I hummed. “Yeah, I could see that. But you have magic.” I pointed my water at her before twisting the lid off and taking a sip. “Can’t you just turn them into a toad if any of them tried to, you know, eat you?”
“Uh… I guess.” Tabby wrapped her hands around her bottle of water, not opening it, her fingers rubbing up and down the condensation coming off the sides of it. “I mean, if we knew how.”
My brows shot up. “What do you mean know how? Don’t you?”
“I mean, sure, I know how… theoretically.” Tabby grimaced, tapping the lid of her water bottle.
“I don’t understand.”
Tabby sighed. “Most witches know basic spells. Charms. Transmogrification. Glamours. Potion making. The usual.” She paused, her eyes lifting to mine a kind of despair in her mismatched eyes. “Then there are others… like me. Who focus more on the academic side of things.”
“What does that mean?” I cocked my head to the side.
Her voice was small. So small that I barely could make out her words even with my super hearing. “I can’t do magic.”
“Oh. Oh! Tabby!” I blinked, realizing what that meant. “Why would you risk coming to the academy if you can’t do magic? You can’t even defend yourself.”
Tabby’s face changed, a fierce look of determination taking over. “Hey, I’m as much a witch as any of the others. My family’s line goes back for hundreds of years. My ancestors were sorcerers to kings and queens. So what if I don’t have any of that flashy magic?”
She set her water aside as she opened her bag and started pulling out notebooks and a large tome. “I have something better. Intellect.”
“Oh, really?” Trying to sound enthusiastic but mentally concocting a plan to keep an eye on the witch while she was at the academy. Could I get a hunter to shadow her?
I worried about telling my parents. They might do something drastic like refusing to let witches attend the academy that didn’t have actual physical magic. And I couldn’t do that to Tabby. Not when she was helping me figure out my own powers.
“So…” Tabby placed the thick tome on the coffee table in front of her.
Its cover was made of an aged leather, the spine laced up with some kind of rubbery looking string. There were words written on the front at some point but they had worn off long ago.
Tabby flicked through the pages until she landed on the one she wanted and then pulling open her notebook. “Enough about me. Let’s talk about you.”
“Me? Oh, yeah. Okay. What do you want to know?” I crossed one leg over the other and leaned back in my chair.
Staring at me like she was some kind of therapist and I was her patient. I supposed in a way I was. If I couldn’t get my powers under control that could be my future. Locked away in a padded room where I couldn’t accidentally hurt anyone.

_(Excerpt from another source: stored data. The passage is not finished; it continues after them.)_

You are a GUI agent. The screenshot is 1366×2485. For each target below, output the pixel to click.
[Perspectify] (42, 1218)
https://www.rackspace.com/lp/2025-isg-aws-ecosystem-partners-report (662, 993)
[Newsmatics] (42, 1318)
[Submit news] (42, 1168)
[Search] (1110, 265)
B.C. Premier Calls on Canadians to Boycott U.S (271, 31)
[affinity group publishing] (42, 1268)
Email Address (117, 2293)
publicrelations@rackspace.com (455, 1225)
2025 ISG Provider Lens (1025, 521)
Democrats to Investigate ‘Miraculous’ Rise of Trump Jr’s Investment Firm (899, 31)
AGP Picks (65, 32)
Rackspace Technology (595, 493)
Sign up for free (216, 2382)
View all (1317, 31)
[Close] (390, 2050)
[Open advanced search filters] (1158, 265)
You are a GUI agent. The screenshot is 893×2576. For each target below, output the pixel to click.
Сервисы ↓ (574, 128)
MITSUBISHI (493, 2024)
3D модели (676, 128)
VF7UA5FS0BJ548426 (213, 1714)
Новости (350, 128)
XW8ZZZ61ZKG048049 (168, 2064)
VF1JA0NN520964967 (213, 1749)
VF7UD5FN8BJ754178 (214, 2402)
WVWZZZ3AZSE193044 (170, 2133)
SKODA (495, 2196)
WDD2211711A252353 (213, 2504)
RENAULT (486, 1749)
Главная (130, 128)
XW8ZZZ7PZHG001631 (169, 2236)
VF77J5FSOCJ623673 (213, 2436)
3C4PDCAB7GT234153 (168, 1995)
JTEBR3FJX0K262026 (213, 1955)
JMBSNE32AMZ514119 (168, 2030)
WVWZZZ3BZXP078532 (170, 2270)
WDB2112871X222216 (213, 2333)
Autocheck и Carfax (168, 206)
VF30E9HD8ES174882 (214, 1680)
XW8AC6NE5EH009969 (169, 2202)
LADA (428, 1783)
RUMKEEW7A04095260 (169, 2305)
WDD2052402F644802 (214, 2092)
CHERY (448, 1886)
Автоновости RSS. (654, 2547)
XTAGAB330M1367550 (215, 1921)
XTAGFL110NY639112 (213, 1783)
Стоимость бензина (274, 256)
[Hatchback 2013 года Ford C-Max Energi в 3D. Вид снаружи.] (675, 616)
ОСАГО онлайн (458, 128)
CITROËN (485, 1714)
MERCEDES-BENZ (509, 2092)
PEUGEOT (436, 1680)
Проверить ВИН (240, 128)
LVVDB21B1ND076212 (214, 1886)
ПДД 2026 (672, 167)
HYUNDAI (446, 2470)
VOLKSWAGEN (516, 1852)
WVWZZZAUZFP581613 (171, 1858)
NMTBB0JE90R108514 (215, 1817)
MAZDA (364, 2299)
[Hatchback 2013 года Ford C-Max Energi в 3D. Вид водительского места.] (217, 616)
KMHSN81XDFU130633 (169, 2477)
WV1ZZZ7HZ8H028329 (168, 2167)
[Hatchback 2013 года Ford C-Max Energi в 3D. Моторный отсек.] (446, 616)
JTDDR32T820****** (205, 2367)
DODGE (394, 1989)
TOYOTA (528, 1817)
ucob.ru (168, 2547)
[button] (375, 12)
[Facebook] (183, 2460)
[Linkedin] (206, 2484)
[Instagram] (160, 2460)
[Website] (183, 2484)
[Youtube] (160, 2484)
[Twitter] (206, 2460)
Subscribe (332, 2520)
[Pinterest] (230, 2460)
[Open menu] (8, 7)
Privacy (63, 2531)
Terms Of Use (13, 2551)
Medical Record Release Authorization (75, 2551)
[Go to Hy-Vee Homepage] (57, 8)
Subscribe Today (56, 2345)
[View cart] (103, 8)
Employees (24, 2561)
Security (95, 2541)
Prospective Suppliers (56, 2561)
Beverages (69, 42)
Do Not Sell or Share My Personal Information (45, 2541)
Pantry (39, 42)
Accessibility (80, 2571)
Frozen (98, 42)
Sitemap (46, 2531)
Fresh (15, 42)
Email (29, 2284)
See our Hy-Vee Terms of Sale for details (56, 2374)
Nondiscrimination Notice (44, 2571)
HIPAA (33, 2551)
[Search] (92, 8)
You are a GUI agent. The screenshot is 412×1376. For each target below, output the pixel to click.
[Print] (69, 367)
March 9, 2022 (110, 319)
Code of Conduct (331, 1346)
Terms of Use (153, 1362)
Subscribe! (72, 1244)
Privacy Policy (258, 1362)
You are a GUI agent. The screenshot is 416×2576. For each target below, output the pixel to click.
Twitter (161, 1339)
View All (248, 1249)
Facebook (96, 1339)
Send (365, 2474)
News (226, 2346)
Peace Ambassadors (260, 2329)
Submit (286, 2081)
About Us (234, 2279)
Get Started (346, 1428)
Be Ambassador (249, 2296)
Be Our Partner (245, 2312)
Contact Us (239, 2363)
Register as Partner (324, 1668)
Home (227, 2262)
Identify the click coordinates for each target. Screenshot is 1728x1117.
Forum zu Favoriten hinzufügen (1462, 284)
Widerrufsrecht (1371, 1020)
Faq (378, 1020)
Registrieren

Taking a deep breath to remind myself that it wasn’t going to happen. That was why Tabby was here, I prepared myself for her questions.
Tabby peered down at her notebook, twirling a pen between her fingers. “Let’s start at the beginning. When were you born?”
“You want to know my birthday?” My lips twisted to the side. Did that really matter?
“It doesn’t need to be the exact date,” Tabby clarified, quickly. “How old are you will suffice?”
Then why didn’t she say that in the first place?
“I’m twenty-five.”
Tabby scribbled in her notebook. “And was it a normal pregnancy?”
My lips pursed. What the fuck? “Uh… I’ve never been pregnant.”
Tabby’s eyes flicked up to mine. “I meant, your mom.”
“Oh,” I said then shrugged. “How the hell am I supposed to know?”
“You never talked about it?”
I shrugged a shoulder again. “It never came up.”